A review by tetiana
The Last Days of the Romanovs: Tragedy at Ekaterinburg by Helen Rappaport

4.0

A fascinating account of the last 14 days in the lives of the Russian Imperial family. I’m always on the look-out for quality history books, but to find a reliable historian is extremely difficult, especially when it comes to Russian and Soviet history. So it’s always great to find a new author to add to the library, and I’ll definitely be keeping an eye out for more of Helen Rappaport’s work.

Rappaport is an amazingly engaging writer and a diligent historian, and The Last Days of the Romanovs proves an absolutely cracking read. She handles her subjects with empathy, but doesn’t sanitize them, doesn't turn the Romanovs into saints. She also provides an incredibly astute historical context which helps to better understand the situation in Russia in 1917-1918 in general, and in Ekaterinburg in particular, providing an insight into the inner workings of the Ipatiev house, but not concentrating exclusively on it.

I have to remark on the chapter that details the execution of Nicholas and the family: in a pretty grim book, this one is downright devastating. Rappaport doesn’t savor or glamorize it, she categorizes all the horrors with almost clinical detachment, but she’s not unkind about it. It’s like she says, “Here’s the truth as I researched it and put together. Do with it what you see fit.”

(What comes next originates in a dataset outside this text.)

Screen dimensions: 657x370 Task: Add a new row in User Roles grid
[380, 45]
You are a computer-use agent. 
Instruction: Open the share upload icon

Look, I’m really not a fan of any monarchy as a way of governance, and especially not a fan of Russian monarchy (I’m Ukrainian, anti-tsarism is in our blood), but I also have such a deep, burning, passionate hatred for Bolsheviks that even my distaste for monarchy can’t eclipse it. And the way Rappaport describes Bolsheviks, the Cheka, the whole sordid affair of the Revolution is so close to the way I learned about it listening to the stories of my parents and grandparents. The way the Bolsheviks killed 11 people, 5 of whom were practically children, mutilated their bodies, and then pilfered their possessions (all in the name of the Revolution, of course) just reminded me about tons of people in numerous countries under the Soviet regime who shared in the same fate at the hands of these thugs and murderers who called what they were doing a “will of the people”.

And today’s Russia functions on absolutely the same principles filled to the brim with propagandists and rabid bigoted Orthodox Christians, with a murderous tsar-batyushka as their leader. And it’s maddening and frustrating to see how Western Europe and America simply continue to believe the lies of this dangerous, destructive country.